Bayard Rustin was a stubborn man, and for most of his life that stubbornness served him beautifully. He shrugged off racial stigma during his early-1930s high school years in West Chester, Pennsylvania, where he faced the usual lunatic cruelties (he was never allowed to enter the home of his white best friend). In adulthood he maintained his political commitments despite two and a half years in federal penitentiaries for draft resistance during the Second World War; twenty-two days on a chain gang in North Carolina following a 1947 campaign against bus segregation; and a nationally publicized 1953 arrest for having sex with two men on a Pasadena roadside.
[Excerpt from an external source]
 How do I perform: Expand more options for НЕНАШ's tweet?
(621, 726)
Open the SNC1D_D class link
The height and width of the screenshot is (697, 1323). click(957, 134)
A more fragile person might easily have fallen into despair after the Pasadena arrest. Rustin was then forty years old, a socialist, an anticommunist, and a pacifist of a radical Christian stripe-which meant, by definition, that he found most of the American left (to say nothing of American society as a whole) to be deeply complicit in evil. And now even his own tiny niche, the circle of left-wing pacifists clustered around A.J. Muste and the Fellowship of Reconciliation, rejected him. The FOR announced Rustin’s departure from its staff in a press release that mournfully referred to his “problem.”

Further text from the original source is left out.